WALLETS_CSV = DATA_DIR / "wallet_db.csv"

In [3]:
# --- Wallet DB helpers ---
def load_wallet_db(csv_path: Path = WALLETS_CSV) -> Tuple[Dict[str, int], int]:
    """
    Load wallets from CSV into a dict {wallet: wallet_id}, return dict and next_id.
    If file doesn't exist, start fresh at 1.
    """
    mapping: Dict[str, int] = {}
    next_id = 1
    if csv_path.exists():
        df = pd.read_csv(csv_path, dtype={"wallet_id": "uint32", "wallet": "string"})
        if not df.empty:
            for wid, wal in zip(df["wallet_id"].astype("uint32"), df["wallet"].astype("string")):
                mapping[str(wal)] = int(wid)
            next_id = int(df["wallet_id"].max()) + 1
    else:
        csv_path.parent.mkdir(parents=True, exist_ok=True)
        pd.DataFrame(columns=["wallet_id", "wallet"]).to_csv(csv_path, index=False)
    return mapping, next_id

def append_wallet(csv_path: Path, wallet: str, wallet_id: int) -> None:
    """Append a single wallet row to the CSV."""
    pd.DataFrame([{"wallet_id": wallet_id, "wallet": wallet}]).to_csv(
        csv_path, mode="a", header=False, index=False
    )

def get_wallet_id(wallet: str, mapping: Dict[str, int], next_id_ref: List[int], csv_path: Path) -> int:
    """
    Return wallet_id for wallet, creating a new id if needed.
    next_id_ref is a single-item list to allow in-place increment.
    """
    w = str(wallet)
    wid = mapping.get(w)
    if wid is not None:
        return wid
    wid = next_id_ref[0]
    mapping[w] = wid
    next_id_ref[0] += 1
    append_wallet(csv_path, w, wid)
    return wid

# --- ETL helpers ---
def _infer_is_ask(trade: dict, idx_in_side_info: int) -> bool:
    """
    Decide if the row belongs to the ask side.
    Heuristic:
      1) If top-level 'side' is present ('A'/'B'), we tag A as asks, B as bids.
      2) Otherwise fall back to index parity inside side_info: even->A(ask), odd->B(bid).
    Adjust here if your ground truth differs.
    """
    is_ask = (idx_in_side_info % 2 == 0)  # even -> "A" (ask), odd -> "B" (bid)
    return bool(is_ask)

def retrieve_data(file_path: Path, wallet_map: Dict[str, int], next_id_ref: List[int], wallets_csv: Path = WALLETS_CSV) -> pd.DataFrame:
    """
    Read a newline-delimited JSON file of trades and produce a normalized DataFrame
    for later partitioned saving.
    Output columns: coin, price, size, time, is_ask, wallet_id
    """
    records = []
    with open(file_path) as f:
        append = records.append
        for line in f:
            if not line.strip():
                continue
            trade = json.loads(line)

            side_info_list = trade.get("side_info") or []
            for idx, side_info in enumerate(side_info_list):
                user = side_info.get("user")
                if user is None:
                    continue

                wallet_id = get_wallet_id(user, wallet_map, next_id_ref, wallets_csv)

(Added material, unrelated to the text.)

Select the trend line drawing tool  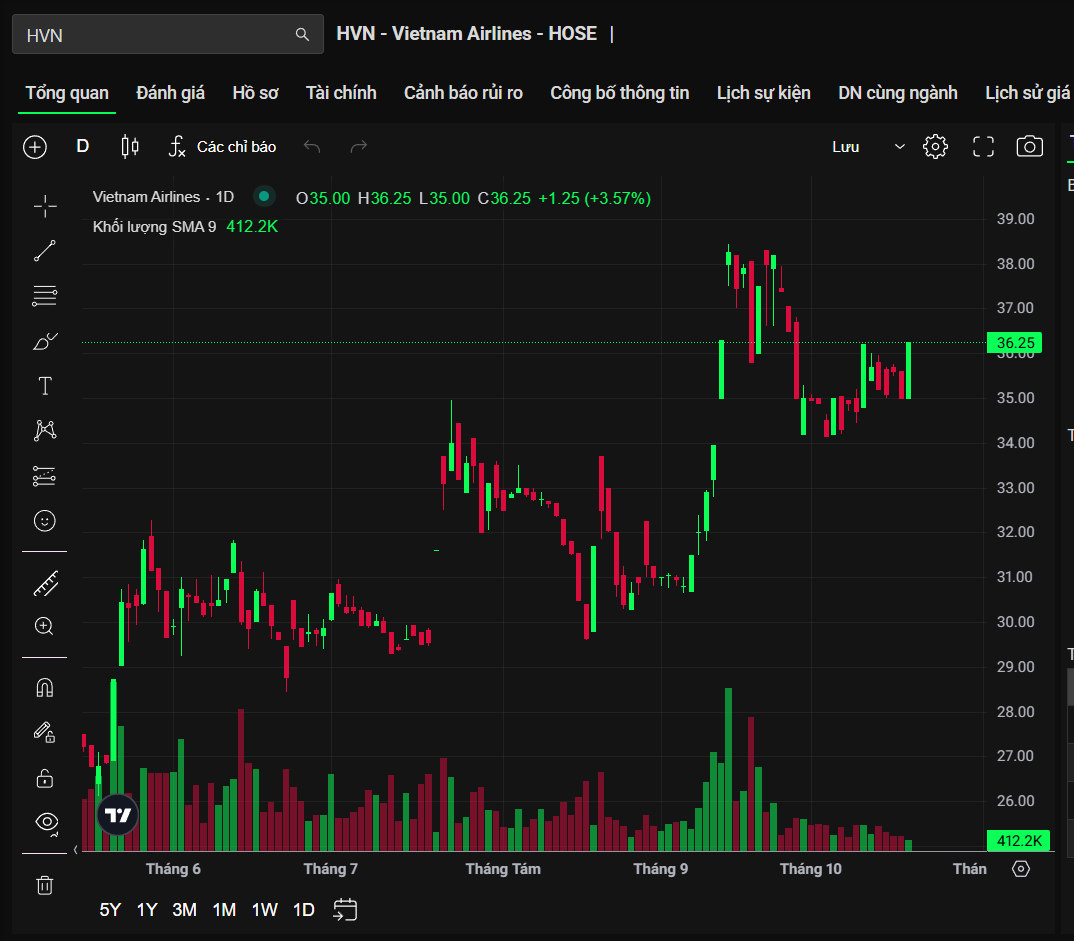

                px = trade.get("px")
                sz = trade.get("sz")
                # skip malformed
                if px is None or sz is None:
                    continue

                append(
                    {
                        "coin": trade.get("coin"),
                        "price": float(px),
                        "size": float(sz),
                        "time": trade.get("time"),
                        "is_ask": _infer_is_ask(trade, idx),
                        "wallet_id": wallet_id,
                    }
                )

    df = pd.DataFrame.from_records(records)
    if df.empty:
        return df

    # Types & cleaning
    df["time"] = pd.to_datetime(df["time"], errors="coerce")
    df = df.dropna(subset=["time"])
    # enforce dtypes
    df["price"] = df["price"].astype("float32")
    df["size"] = df["size"].astype("float32")
    df["is_ask"] = df["is_ask"].astype("bool")
    df["wallet_id"] = df["wallet_id"].astype("uint32")

    return df[["coin", "price", "size", "time", "is_ask", "wallet_id"]]

def _target_path_for(coin: str, dt: pd.Timestamp) -> Path:
    return DATA_DIR / str(coin) / f"{dt.date()}.parquet"

def _write_daily_parquet(target: Path, df_day: pd.DataFrame) -> None:
    """
    Write/merge the daily file. If target exists, read, concat, de-dup, sort, write.
    We de-dup on [time, wallet_id, price, size, is_ask] as a reasonable row identity.
    """
    target.parent.mkdir(parents=True, exist_ok=True)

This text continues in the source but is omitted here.